On your average day, I’m guessing that you are most concerned about getting through your plans, with little thought to how your body is managing in the process.
While there are numerous systems that function as a part of your overall body, there are two primary nervous systems that can have a significant affect. These are the sympathetic and parasympathetic nervous symptoms.
Fancy names, but what do these systems do? If you have heard the phrase “fight or flight” you have actually heard the nickname of the sympathetic nervous system. This system is directed at heightened alertness and focus – as in when you are in a stressed situation, where your body perceives the potential need to respond suddenly.
In this situation, your nervous system would shut down systems perceived unnecessary in order to focus energy to the eyes, heart, lungs, and kidneys. In an “emergency” situation, digestion is not seen as a priority and is effectively put on hold. Digestive secretions, including stomach acid, bile, digestive enzymes, and mucus, would stop, and in extreme situations food may be expelled from the stomach.
The sympathetic nervous system is designed for short-term function, while the primary state should be controlled by the parasympathetic nervous system. This is what I call “rest and digest,” when the external muscles relax and the focus is on digestive function through which energy can be stored for future needs.
There are times when your body will hijack you and move into the “rest and digest” function without a conscious choice. How do you normally feel after Thanksgiving dinner? Many leave the table in search of a recliner or place to relax while their body concentrates on digestion.
But outside of holidays, I’m guessing that it is not your habit to relax after a meal in order to allow your body to focus on digestion.
What is your normal practice when leaving home in the morning. Do you eat your breakfast sitting, or on the run out the door? Based on what I have shared, how well is your body able to digest? Then there are lunch and dinner.

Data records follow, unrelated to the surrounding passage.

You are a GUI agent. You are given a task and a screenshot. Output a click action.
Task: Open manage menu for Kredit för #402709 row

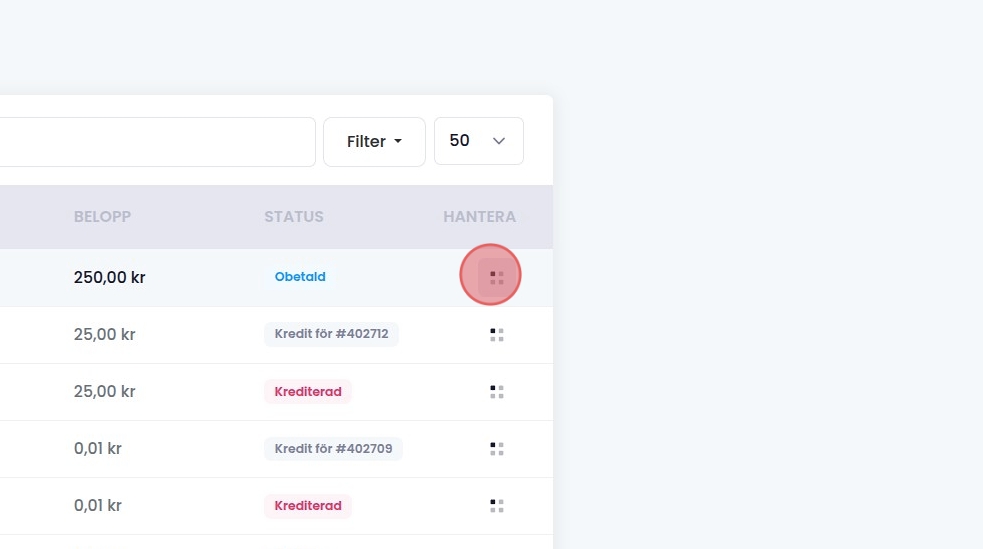496,449
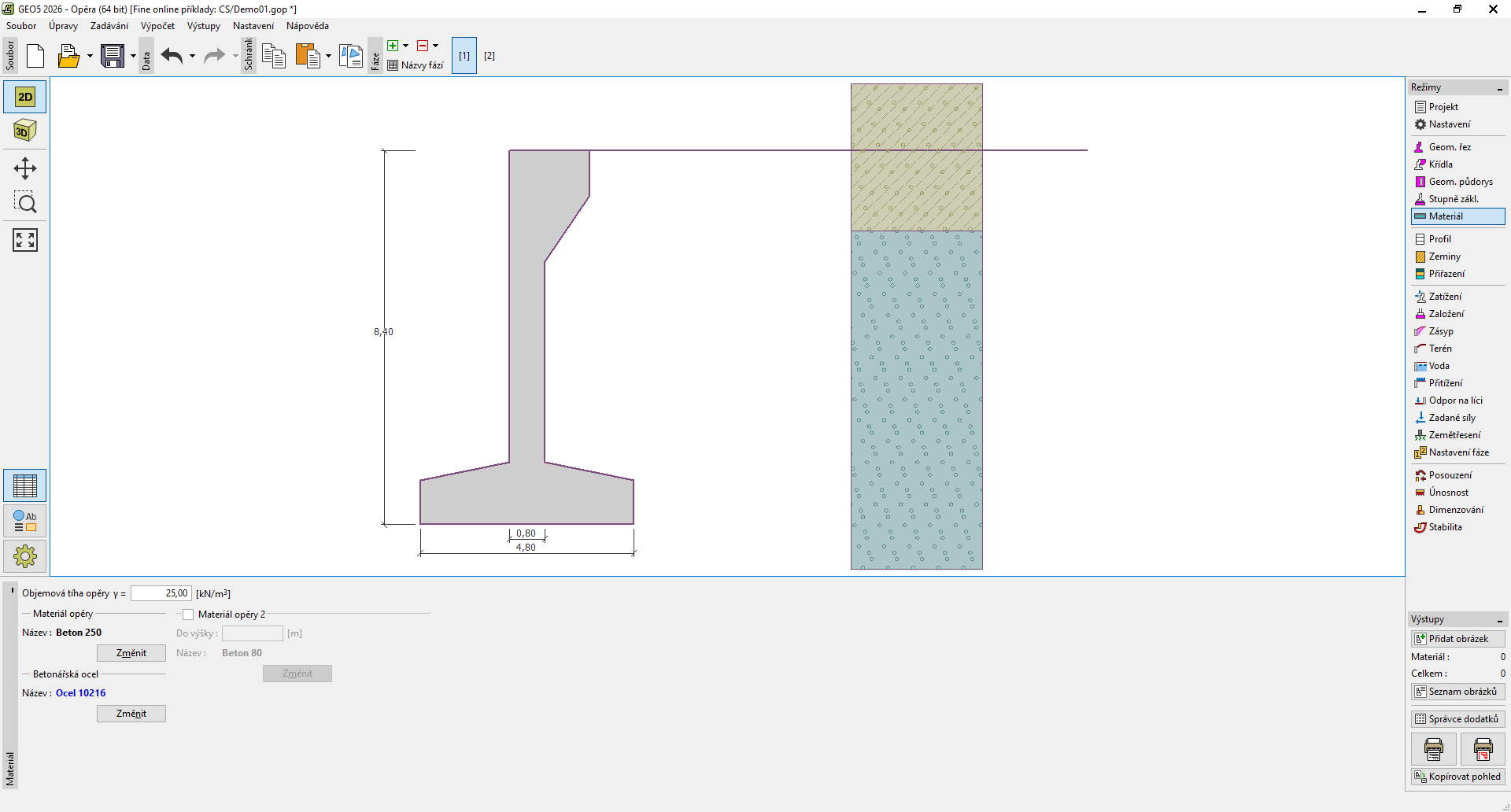Click Změnit under Beton 250
Image resolution: width=1511 pixels, height=812 pixels.
point(131,653)
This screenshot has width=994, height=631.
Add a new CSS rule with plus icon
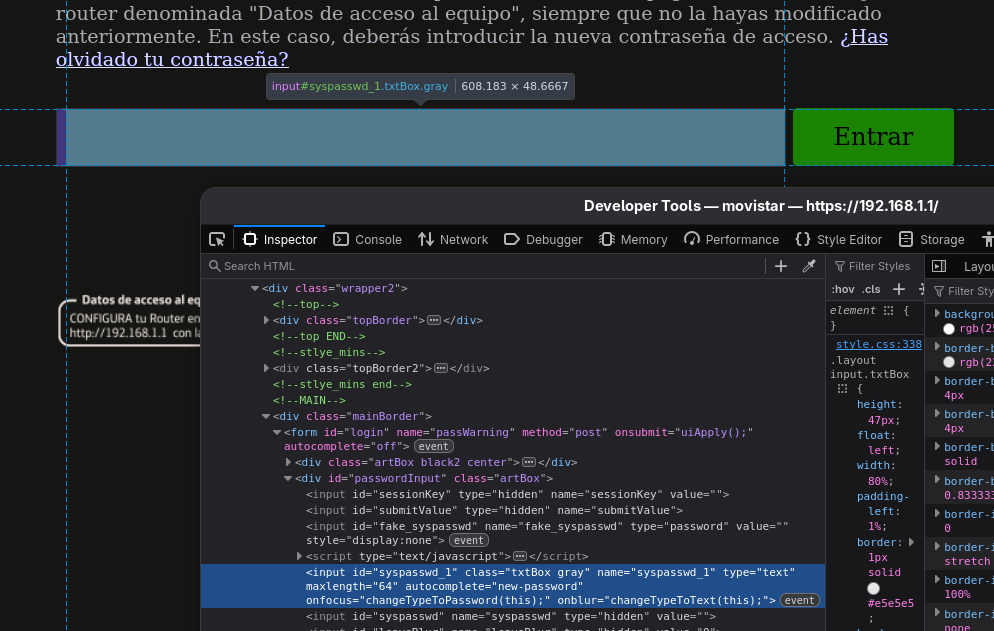tap(899, 289)
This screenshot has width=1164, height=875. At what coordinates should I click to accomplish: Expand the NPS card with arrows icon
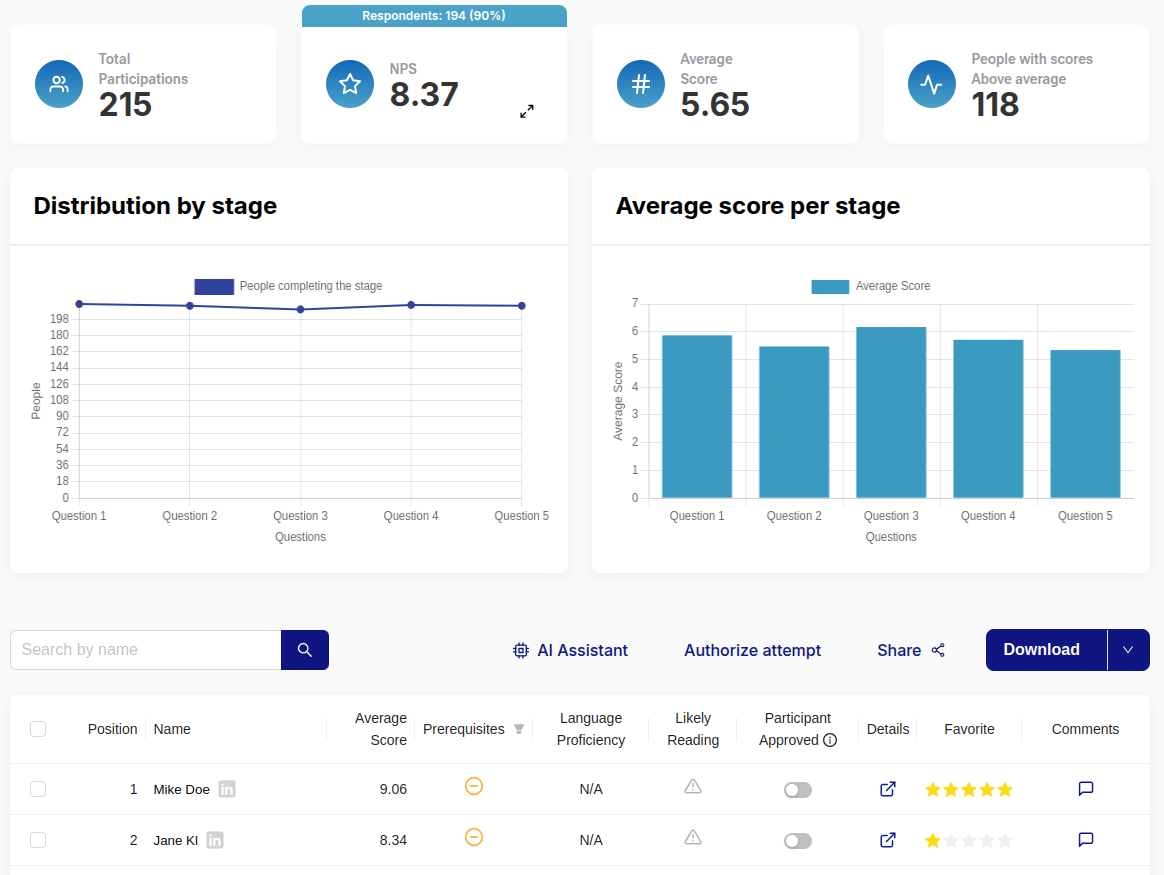click(527, 111)
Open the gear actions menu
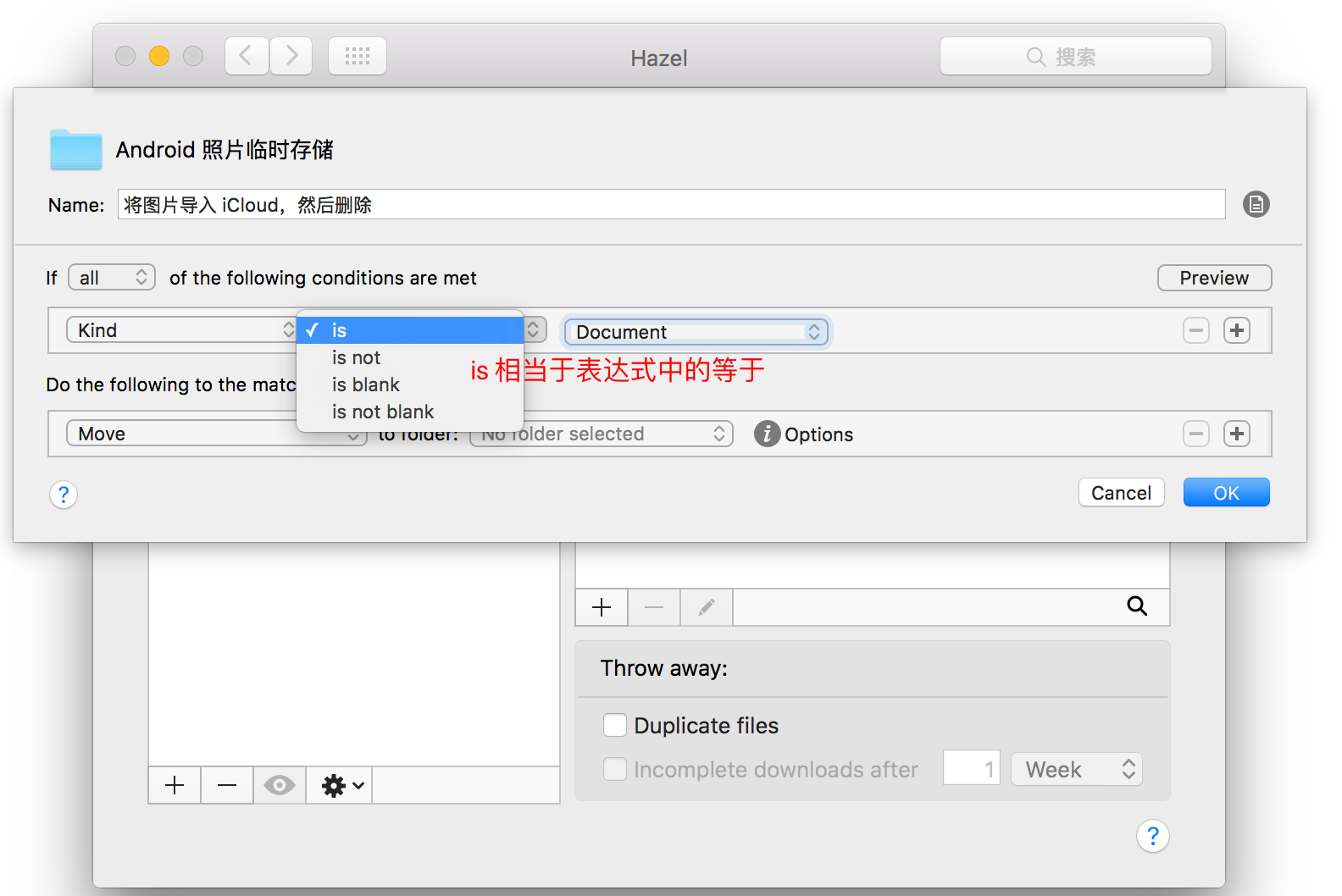Image resolution: width=1342 pixels, height=896 pixels. tap(342, 785)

Are you giving your body the opportunity to function in the parasympathetic nervous system and thus digest your food and store needed energy, or is a high level of stress keeping your body in sympathetic nervous system control and hindering your digestion?
What small changes can you make to allow for short sessions of relaxation to encourage better digestion?
A great start is to actually sit down while eating your meal, and not work while you eat. Challenging, I know. Instead, explore listening to calming music or sitting outside in a setting where you can relax. If you keep a fairly full calendar, block out time to allow you to eat and relax briefly.
Supporting better function by purposely planning time to rest while your body digests your food will provide big dividends. Test it and see the great return on the investment of your time you receive! You will have energy for the demands of your schedule and more alert brain function for greater efficiency.
Choose a starting point – which of your meals most needs a buffer for you to “rest and digest”? Plan how you will adjust your normal practice to enable you to eat in a relaxed manner and allow your body to begin digesting to extract the benefits of your food.